Jill Downer
(December 22, 1936 to September 20, 2011)
I have to report the passing of yet another figure in Canberra’s music community.
Jill Downer, the founder of Early Music Enterprises, died unexpectedly from a cerebral haemorrhage on September 20.
While not a member of our Canberra Critics’ Circle, EME was a Critics’ Circle award recipient and she was well known to many of our members, for her organisational skills in music, and for her work as a committee member of the Friends of the Classics Museum.
Jill was a dynamic force around town and after she retired from a long career teaching history and Latin at Girls' Grammar School, she took classics-minded Canberrans on fascinating in-depth trips to Greece and Turkey. Jill was a bon viveur and knew how to give people a good time on these trips, the most recent of which took place in May this year.
She had a huge database of music-lovers and if you every needed to get music news out to the community, she was the one to get onto it. With her contacts, she was an enormous help when we raised money for a concert at the International Music Festival last year in the name of our late Critics’ Circle member and music writer, Bernadette Cruise.
You always discover something you didn’t know when you meet to celebrate the life of somebody who has given a lot to the community. At a funeral Service in Canberra Girls Grammar on September 29, her life’s work was summed up as: teacher, concert manager, tour organiser, cook, knitter and cricket lover.
Jill studied at the University of Melbourne from 1952 and moved to Canberra in 1963 with her husband, Leslie. At school she became famous for her Latin and medieval feasts. She also took school tours as far as China and Turkey, during which time she fine-tuned her skills as a tour-leader.
She formed Early Music Enterprises after the “Recorder '90” event in Canberra, holding concerts and dance workshops in order to make up a financial shortfall. Eventually succeeding beyond the dreams, EME and the Classics Museum became the work of her later life. Concerts and a trip to Sicily will go ahead in her absence.

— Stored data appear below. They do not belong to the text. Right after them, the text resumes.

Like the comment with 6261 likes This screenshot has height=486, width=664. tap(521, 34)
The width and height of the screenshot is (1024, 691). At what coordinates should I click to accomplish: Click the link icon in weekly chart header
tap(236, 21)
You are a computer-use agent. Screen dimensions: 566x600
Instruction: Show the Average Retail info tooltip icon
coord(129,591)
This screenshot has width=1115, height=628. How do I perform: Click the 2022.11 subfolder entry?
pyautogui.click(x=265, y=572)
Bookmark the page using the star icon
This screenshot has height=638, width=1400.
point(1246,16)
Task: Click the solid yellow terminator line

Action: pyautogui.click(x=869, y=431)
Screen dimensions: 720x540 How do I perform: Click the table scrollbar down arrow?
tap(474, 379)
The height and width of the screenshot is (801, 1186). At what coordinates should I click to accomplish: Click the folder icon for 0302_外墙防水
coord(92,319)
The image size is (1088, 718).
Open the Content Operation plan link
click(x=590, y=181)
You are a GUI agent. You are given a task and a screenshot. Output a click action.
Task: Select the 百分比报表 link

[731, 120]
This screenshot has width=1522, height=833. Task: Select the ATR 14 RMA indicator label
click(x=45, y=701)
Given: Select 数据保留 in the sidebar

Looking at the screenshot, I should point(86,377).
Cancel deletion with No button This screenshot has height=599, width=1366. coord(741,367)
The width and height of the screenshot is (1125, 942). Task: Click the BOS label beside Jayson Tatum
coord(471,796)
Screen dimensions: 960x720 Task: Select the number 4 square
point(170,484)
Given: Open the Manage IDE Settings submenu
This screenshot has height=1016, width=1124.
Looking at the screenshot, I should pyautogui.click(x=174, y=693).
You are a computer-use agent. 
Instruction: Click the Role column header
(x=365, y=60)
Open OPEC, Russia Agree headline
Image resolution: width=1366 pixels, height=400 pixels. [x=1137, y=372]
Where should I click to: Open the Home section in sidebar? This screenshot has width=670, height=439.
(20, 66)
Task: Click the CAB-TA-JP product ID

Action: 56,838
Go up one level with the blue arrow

Known for her intellect and erudition, Jill’s wry sense of humour saved the day on many occasions. During a particularly dire production of an Aeschylus tragedy some years ago, I looked across the room for some moral support and got a raised eyebrow and a knowing smile from Jill, so knew I was in sympathetic company.
At the celebration of her life, Jill’s son Andy, said she has always been a perfect example of the principle Michael Leunig espoused when he wrote, “life is a holiday on earth.”